- _Task details_: Every line of the entries that holds the word "agent" is to be copied.

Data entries
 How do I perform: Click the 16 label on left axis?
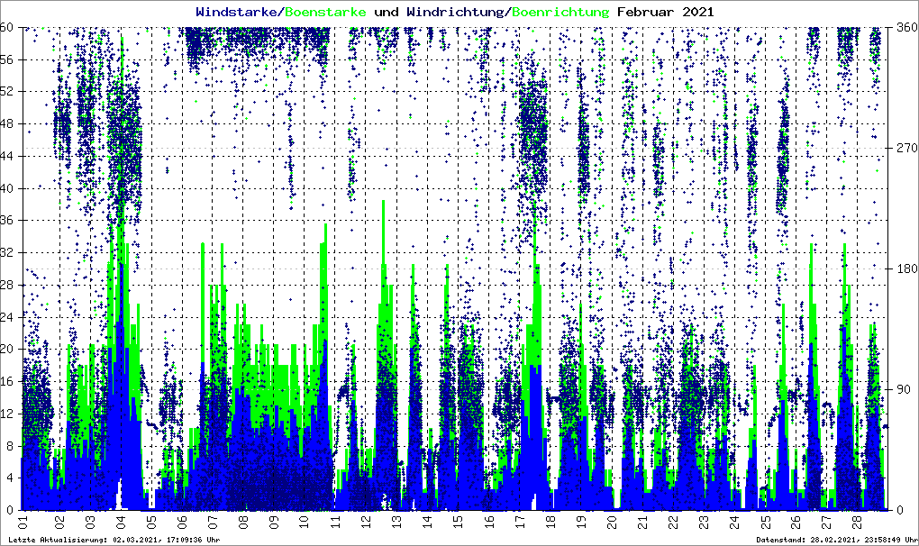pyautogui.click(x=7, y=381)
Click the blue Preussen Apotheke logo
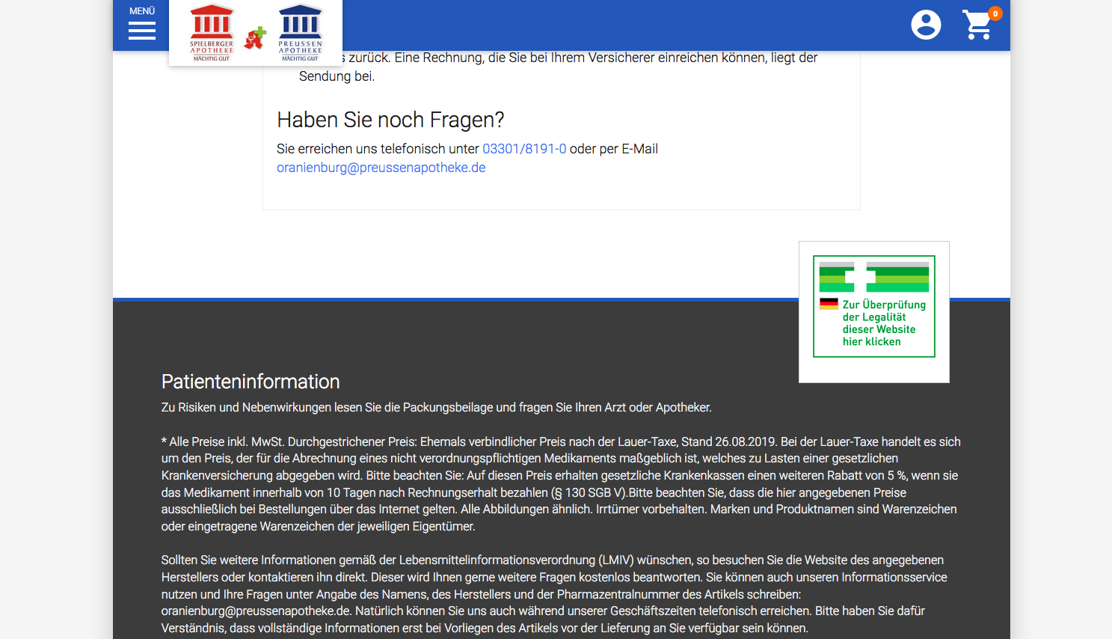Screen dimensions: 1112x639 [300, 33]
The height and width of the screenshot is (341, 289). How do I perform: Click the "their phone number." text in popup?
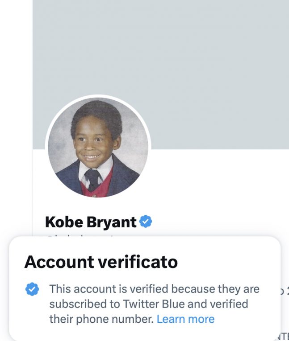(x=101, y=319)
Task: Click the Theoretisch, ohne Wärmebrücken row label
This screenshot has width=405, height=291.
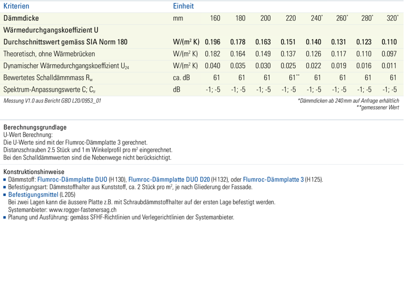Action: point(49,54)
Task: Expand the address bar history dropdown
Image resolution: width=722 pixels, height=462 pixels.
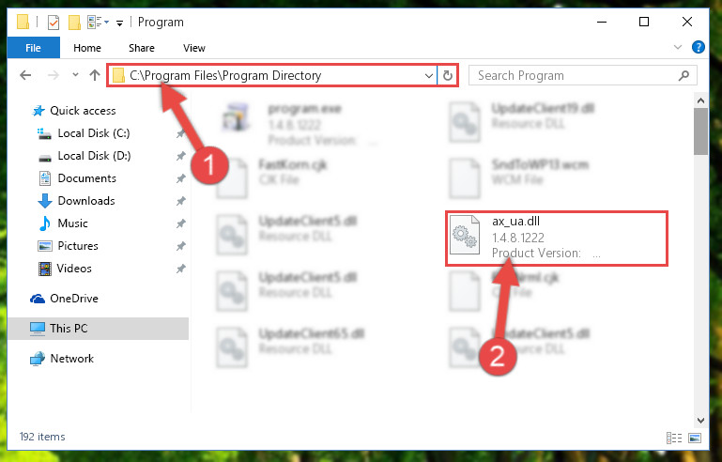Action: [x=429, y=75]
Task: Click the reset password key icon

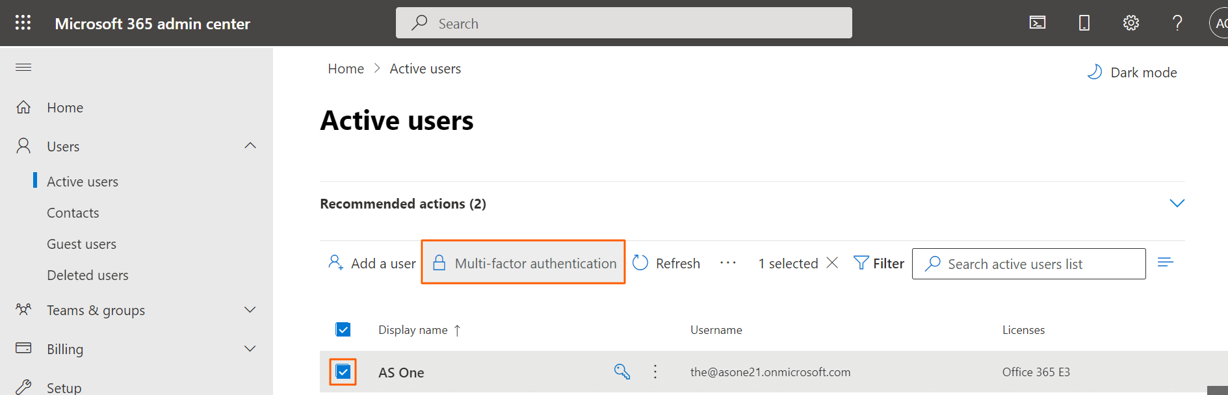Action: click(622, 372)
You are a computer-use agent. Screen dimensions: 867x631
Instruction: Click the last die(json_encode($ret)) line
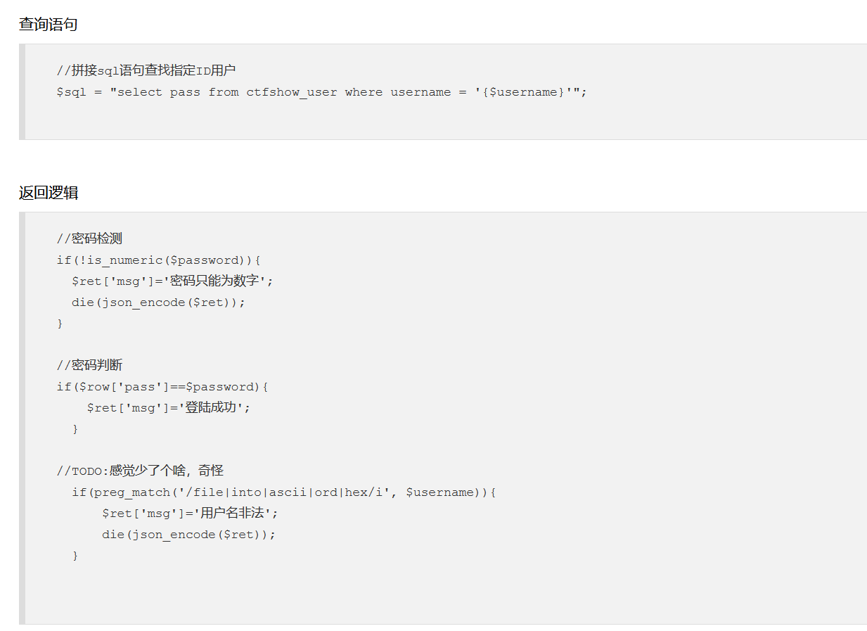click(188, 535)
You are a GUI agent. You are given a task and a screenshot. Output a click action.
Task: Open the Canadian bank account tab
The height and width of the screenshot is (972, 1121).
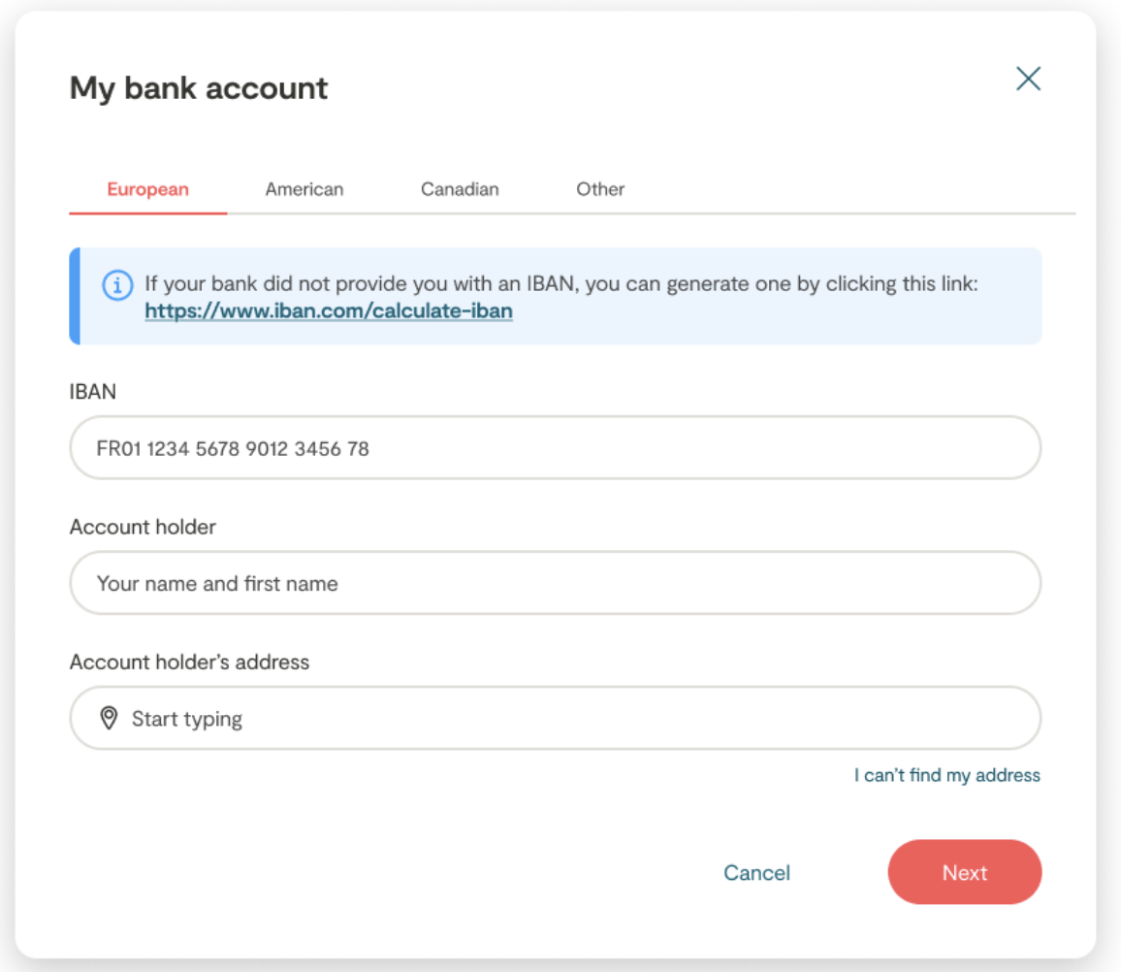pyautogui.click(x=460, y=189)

- _Solved exercise_:
You are a computer-use agent. Screen dimensions: 867x631
You are a GUI agent. You are given a task and a screenshot. Output a click action.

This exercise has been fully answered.